Report only the number of lines in the following entries where the word "will" occurs.

Entries taken from a collection
******************************

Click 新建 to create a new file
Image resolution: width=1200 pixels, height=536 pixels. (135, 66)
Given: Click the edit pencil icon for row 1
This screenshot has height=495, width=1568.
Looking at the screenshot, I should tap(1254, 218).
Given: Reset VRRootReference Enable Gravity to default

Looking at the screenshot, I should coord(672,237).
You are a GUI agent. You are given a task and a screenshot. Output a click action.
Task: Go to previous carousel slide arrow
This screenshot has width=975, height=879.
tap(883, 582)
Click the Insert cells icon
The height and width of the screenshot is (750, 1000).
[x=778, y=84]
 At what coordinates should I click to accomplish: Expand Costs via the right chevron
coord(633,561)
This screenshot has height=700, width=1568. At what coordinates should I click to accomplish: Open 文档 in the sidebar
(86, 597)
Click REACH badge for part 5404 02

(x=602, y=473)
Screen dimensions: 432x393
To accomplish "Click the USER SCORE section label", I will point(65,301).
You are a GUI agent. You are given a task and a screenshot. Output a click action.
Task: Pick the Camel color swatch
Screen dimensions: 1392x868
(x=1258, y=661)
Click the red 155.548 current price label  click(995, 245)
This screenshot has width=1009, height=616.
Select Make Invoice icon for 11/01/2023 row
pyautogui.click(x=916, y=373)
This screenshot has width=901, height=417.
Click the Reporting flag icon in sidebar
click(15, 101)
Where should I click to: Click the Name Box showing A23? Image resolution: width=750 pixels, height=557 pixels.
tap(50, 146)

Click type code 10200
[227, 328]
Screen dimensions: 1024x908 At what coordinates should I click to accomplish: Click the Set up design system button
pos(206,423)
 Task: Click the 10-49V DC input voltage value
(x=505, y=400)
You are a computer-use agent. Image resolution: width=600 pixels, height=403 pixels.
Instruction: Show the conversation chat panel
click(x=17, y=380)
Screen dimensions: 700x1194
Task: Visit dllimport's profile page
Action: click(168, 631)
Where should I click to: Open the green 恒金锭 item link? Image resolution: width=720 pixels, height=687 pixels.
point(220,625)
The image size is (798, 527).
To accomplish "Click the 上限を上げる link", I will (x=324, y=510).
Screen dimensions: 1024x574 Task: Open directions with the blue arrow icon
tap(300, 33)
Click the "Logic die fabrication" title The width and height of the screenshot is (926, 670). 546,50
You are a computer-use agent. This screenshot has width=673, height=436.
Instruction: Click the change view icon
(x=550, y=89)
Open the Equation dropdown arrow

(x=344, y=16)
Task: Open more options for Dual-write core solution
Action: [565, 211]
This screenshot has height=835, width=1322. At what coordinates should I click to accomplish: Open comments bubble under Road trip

******************************

- **SOLUTION**
2